Warren Buffet said one can put all one’s eggs in one basket, but then watch the basket! Government has put all its eggs in the infrastructure basket. As the push from 68% to 81% show, they will push hard to spend more than 81% of budgets.
The SA Budget In A Gobal Context
In the UK the coalition government has opted for austerity. The price they are paying is forgone growth, ironically making their debt positions worse ... as their downgrade this past week confirm.
In the US high levels of debt ignited a political fight about the speed at which austerity must be implemented. Gridlock caused by that fight is threatening economic recovery.
In Europe much-needed austerity is causing recessions, tax increases and huge political backlashes.
SA is successfully avoiding all these pitfalls, which is a testimony to decisions taken not just for this budget, but indeed over the last decade and a half.
SA has its own problems, like corruption and getting value for money, poverty, inequality and a muddle-through growth rate, but we have avoided the big budget-political traps other more developed nations have fallen into.
Future Developments (Or A Factual Basis To Counter Paranoia)
The minister made it clear that the introduction of National Health Insurance will necessitate a tax increase in future years. A large portion of that expense will be covered by economic growth, but there will still be a shortfall. Precisely which taxes will go up will be addressed in a joint Treasury/Health discussion document to be released later this year. The big issue is whether we will see a raise in VAT, income or company tax, or some combination.
This decision fits neatly into a review of tax policy and fiscal sustainability already announced. These reviews will be undertaken by the Treasury itself and that gives comfort. Treasury is known for their balanced and rational approach (something critics usually admit to, but then forget in the run-up to Budget day).
The tax review includes an investigation into mining taxation. It is reassuring that this thorny issue has been taken off the political agenda and given to technocrats.
This long-term approach should clarify where we are heading and can help alleviate anxiety attacks over future fiscal policy and extent of tax increases.
Another future development will be the alignment of budgets and spending programmes with the National Development Plan.

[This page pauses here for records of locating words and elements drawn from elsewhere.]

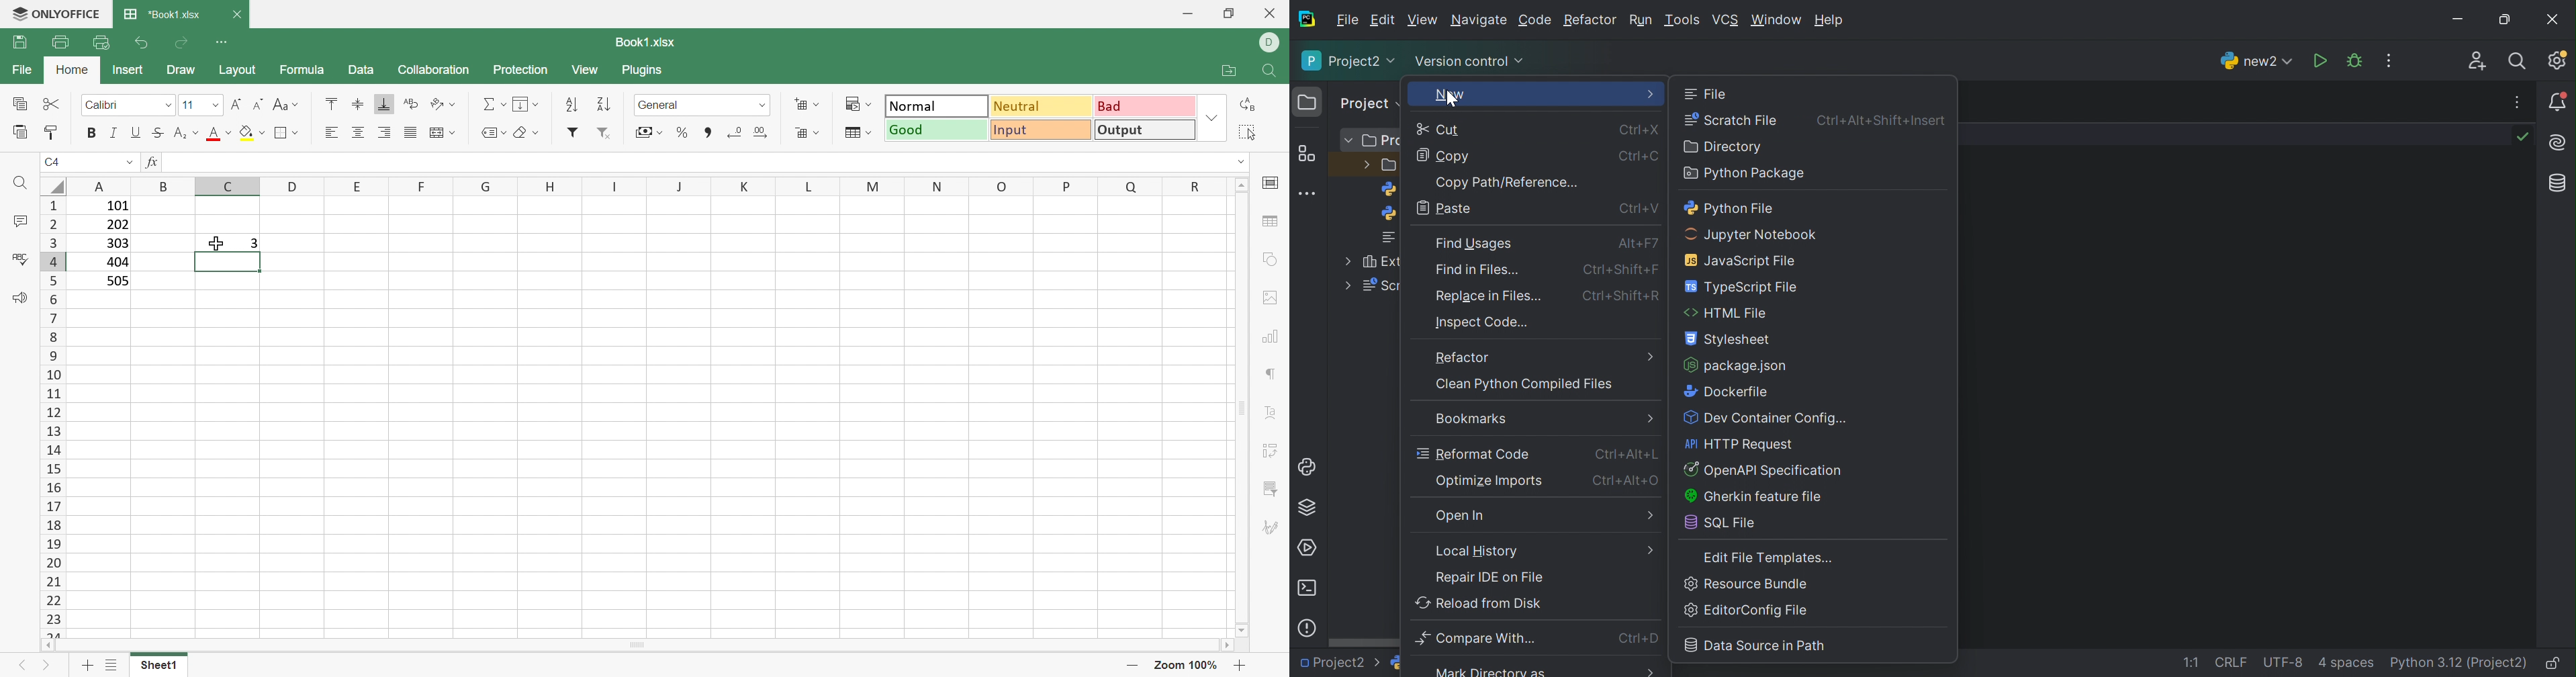  I want to click on Services, so click(1310, 547). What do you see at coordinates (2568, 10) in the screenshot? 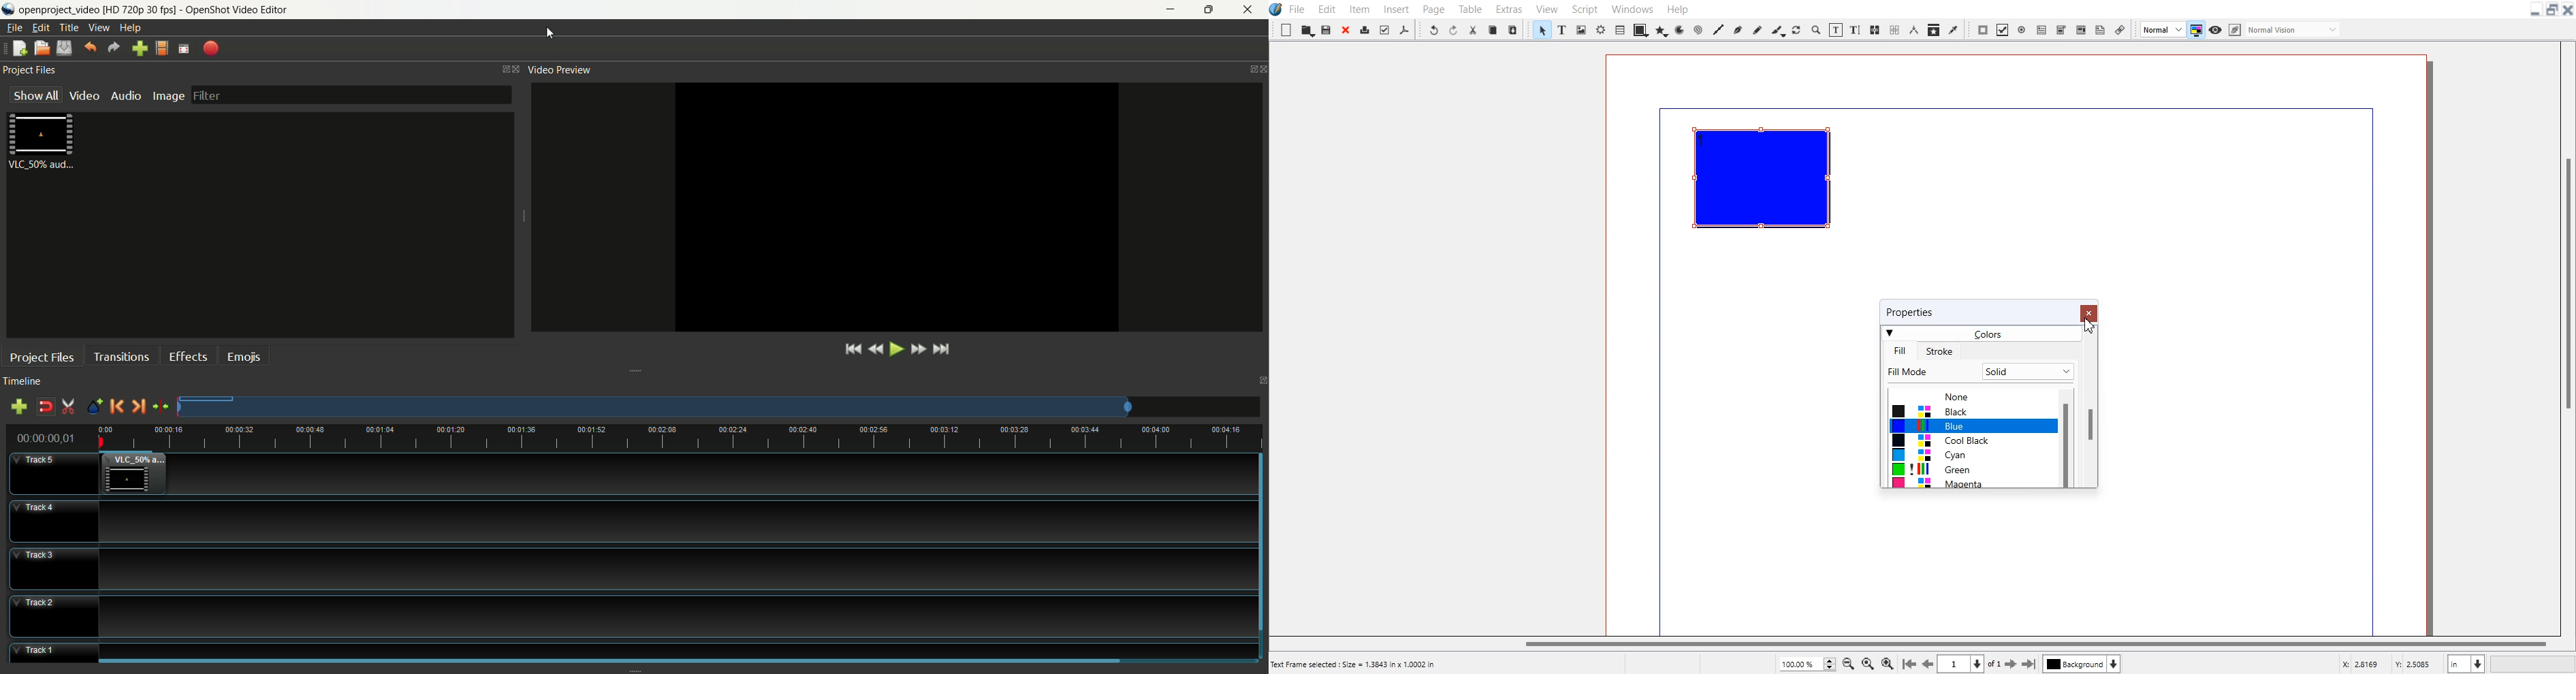
I see `Close` at bounding box center [2568, 10]. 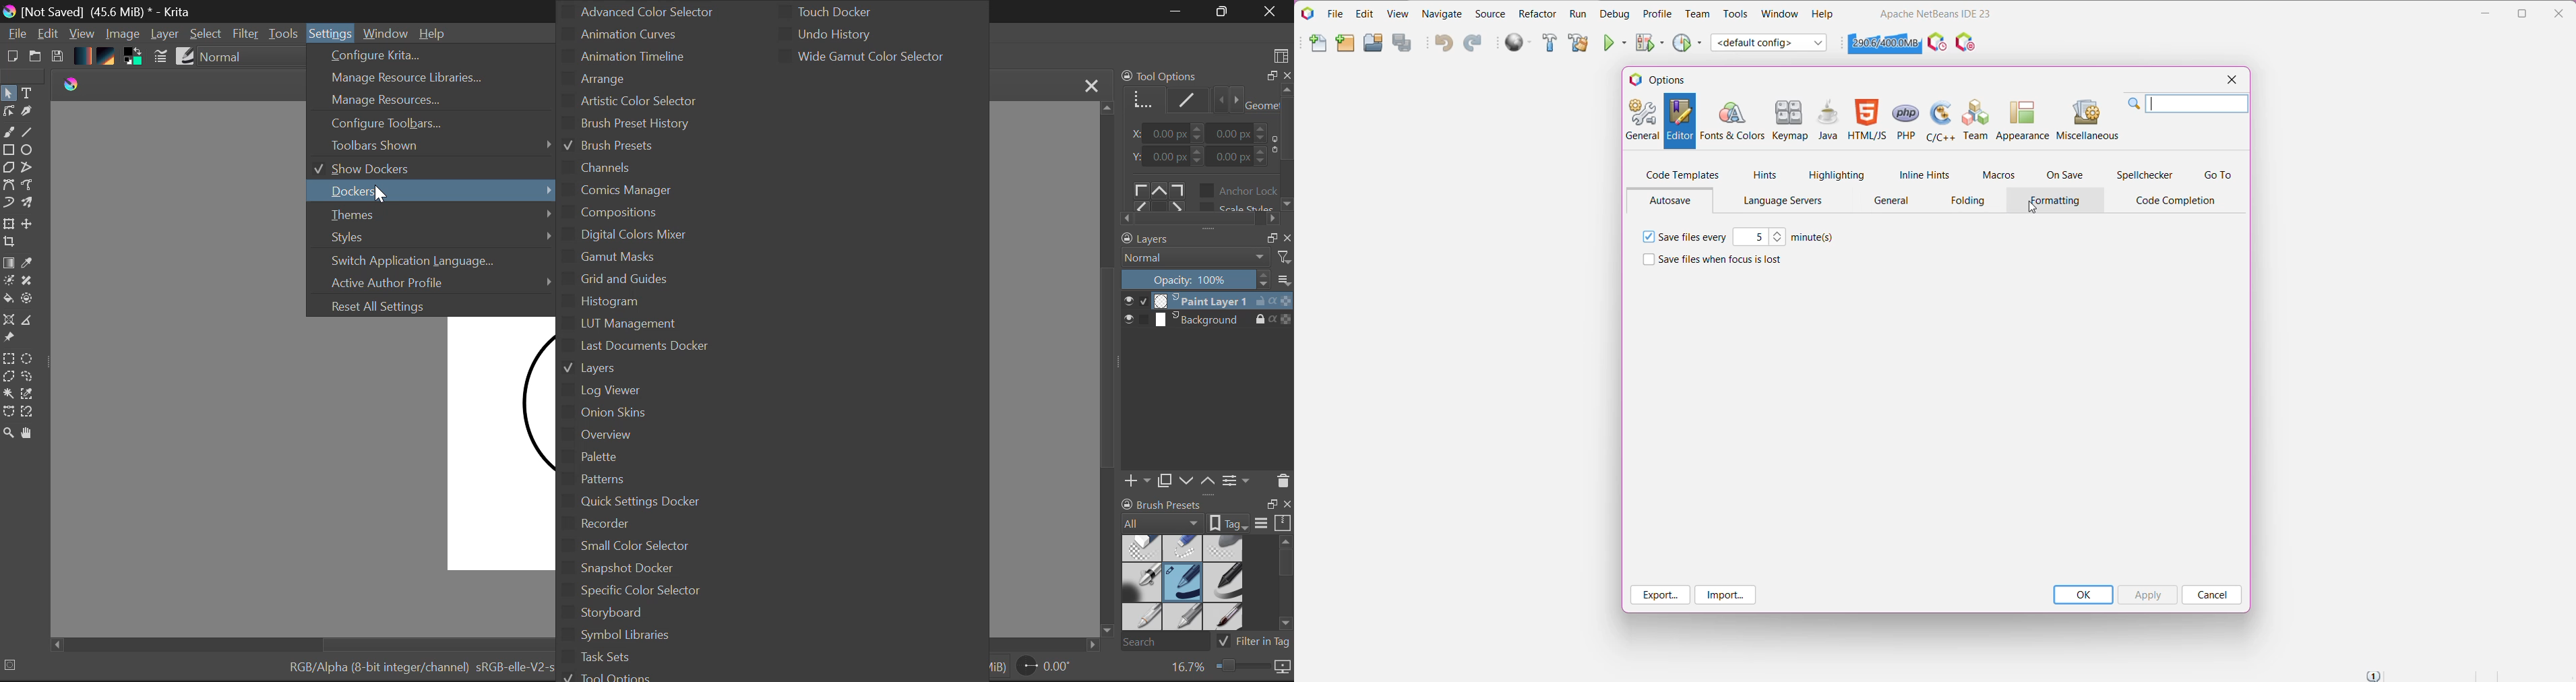 I want to click on Cursor Position, so click(x=380, y=192).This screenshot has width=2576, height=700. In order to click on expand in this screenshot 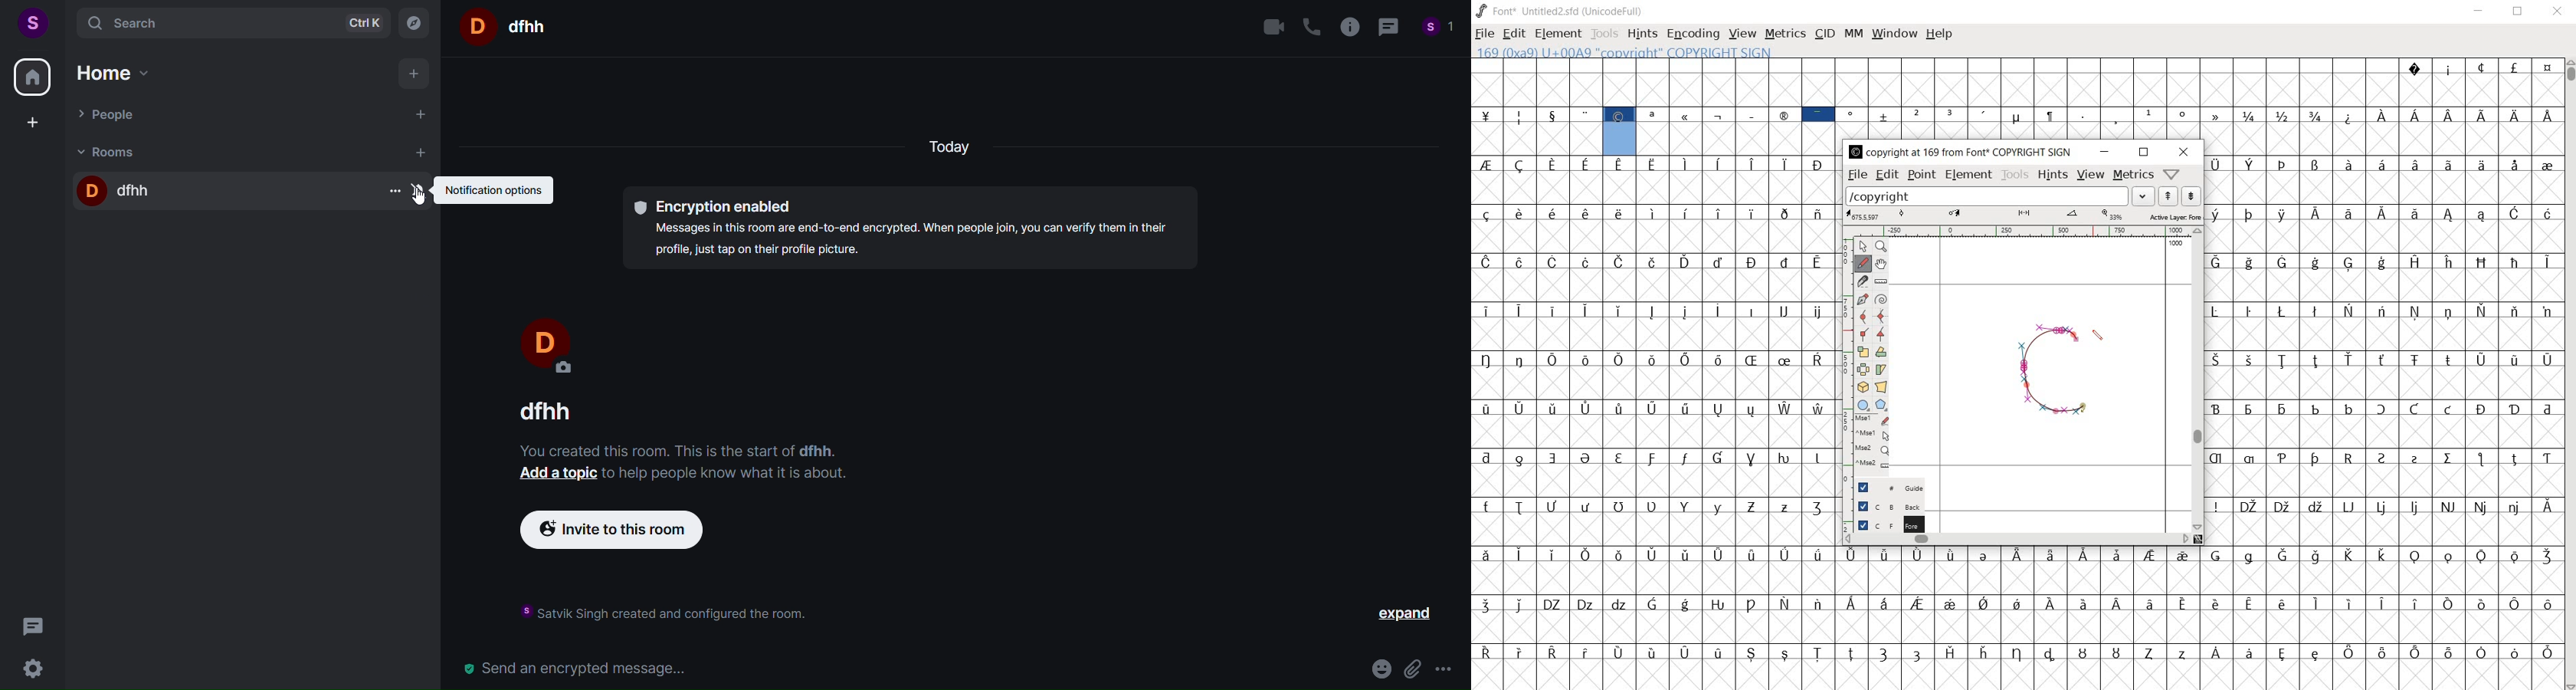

The NDP certainly provides a context for the tax and fiscal reviews - a most welcome context. We may be on our way to a bigger consensus on matters not just fiscal and economic, but indeed on the kind of society of we want to become...the first since we agreed the constitution.
The two big pre-budget fears, tax increases and a budget that will lead to a downgrade have been avoided.
Infrastructure remains a cornerstone of government's economic plans, is fully funded for the next 3 years, enjoys the highest political oversight on implementation and should continue to increase steadily.
SA is successfully steering between the budget-political mistakes other governments are making, maintaining steady growth recovery. Truth is, there is nothing dramatic, just a steady plodding along using the power of incrementalism to slowly improve society. Slap bang in our muddle-through-scenario.